Related Books by Chris Anderson:

Why The Average Joe Doesn't Blog

Tom, Dick and Joe may not blog but many others do.

Victor Keegan in the Guardian today says To the average Joe, blogs aren’t cutting it. His article is somewhat downbeat about the state of the blogosphere. He acknowledges that there’s quite a bit of activity.

This month’s state of the blogosphere survey by Technorati, the monitoring service, was greeted as if it were the online equivalent of the President’s State of the Union address. It undoubtedly reveals a fascinating array of statistics and confirms that blogging – the writing of online journals – is continuing to expand, albeit more slowly than before, and is still a force to be reckoned with.

According to Technorati, the number of weblogs has risen to 70m compared with 35m some 320 days ago. But interestingly, only a third of these are English-language blogs. This is a great tribute to the way other languages have populated the space, led by the Japanese with an astonishing 37% of all blogs.

Nevertheless Mr.

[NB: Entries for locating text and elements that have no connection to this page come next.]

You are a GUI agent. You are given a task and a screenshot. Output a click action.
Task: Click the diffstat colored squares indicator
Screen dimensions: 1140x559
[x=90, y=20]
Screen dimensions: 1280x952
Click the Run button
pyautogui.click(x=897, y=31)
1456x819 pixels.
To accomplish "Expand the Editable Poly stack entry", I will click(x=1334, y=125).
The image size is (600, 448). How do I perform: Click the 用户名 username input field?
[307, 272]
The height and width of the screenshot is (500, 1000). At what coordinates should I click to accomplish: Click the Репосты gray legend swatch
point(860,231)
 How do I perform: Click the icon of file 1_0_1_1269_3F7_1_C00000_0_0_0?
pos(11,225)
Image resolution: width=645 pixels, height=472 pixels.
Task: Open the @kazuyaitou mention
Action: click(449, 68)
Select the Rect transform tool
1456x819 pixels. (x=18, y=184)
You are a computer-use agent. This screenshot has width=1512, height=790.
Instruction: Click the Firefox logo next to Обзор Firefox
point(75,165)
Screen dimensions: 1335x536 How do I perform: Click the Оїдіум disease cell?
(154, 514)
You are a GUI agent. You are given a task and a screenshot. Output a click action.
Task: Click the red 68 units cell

Keegan feels it shows only a small fraction of the English-speaking world is actually writing blogs, even if they may be reading them. It’s all a somewhat ‘Glass Half-Empty’ kind of view. Perhaps it’s not surprising coming from a newspaper journalist.

For the ‘Glass Half-Full’ view, you should turn to the author of that Technorati Survey, Dave Sifry, as reflected in a blog post, The State of the Live Web, April 2007. There’s much to marvel at in what he writes but here’s a small taste:

Technorati is now tracking over 70 million weblogs, and we’re seeing about 120,000 new weblogs being created worldwide each day. That’s about 1.4 blogs created every second of every day.

So why such a difference in viewpoint. One key factor is that long tail nature of the Web. We’re not talking Mass markets here. Most people don’t blog so neither does the average Joe. But even a tiny percentage of people in a micro-niche of a market can make connections and interrelate in a meaningful and self-sustaining way. That tiny percentage when applied to a huge population perhaps spread over several continents can still amount to a sizeable audience. There’s the attraction in blogging. It works and that’s why it will continue to grow, particularly as it expands into the Mobile web opened up by that huge population of cellphones.

Slogging For The Long Tail

Chris Anderson, editor-in-chief of the Wired magazine, introduced the notion of the Long Tail in a book that appeared last year.

He suggested that most markets were not mass markets where customers largely had similar tastes. In a mass market, if you did a distribution pattern of customer preferences, you would find them all grouped together in those bell curves that sociologists love to talk about. Instead he suggested that many markets had consumers whose tastes varied widely with no clear groupings. He likened this to the long tail of a statistical distribution as shown below.

Another way of thinking about this is that the market is made up of very many micro-markets, each with different tastes. The way microbrewers survive and grow by supplying their own specific niches is often quoted as an example of this.
Long Tail

Anyone who has looked at the visitor traffic to most business websites can confirm this long tail phenomenon. Visitors coming via search engines are looking for all kinds of keyword variants. It is often said that Google is particularly useful in helping all these different visitors in the long tail to find exactly what they’re looking for. Indeed there’s even a variant of the Google search engine that is specifically designed to help these long tail searches.

If you’re selling something where your prospects are on the long tail, how can you ensure your website gets on to their radar screens. One important tool here is a business blog. As Lee Odden has pointed out, there are many SEO (search engine optimization) benefits with blogs. The nature of a blog, which creates many inter-related web pages, is particularly visible for these long tail searches.

One way is to make that blog a seamless and integral part of your website in what has been called a Slog. If you’re looking for those rare customers that are to be found out on that long tail, then slogging may well be your best approach.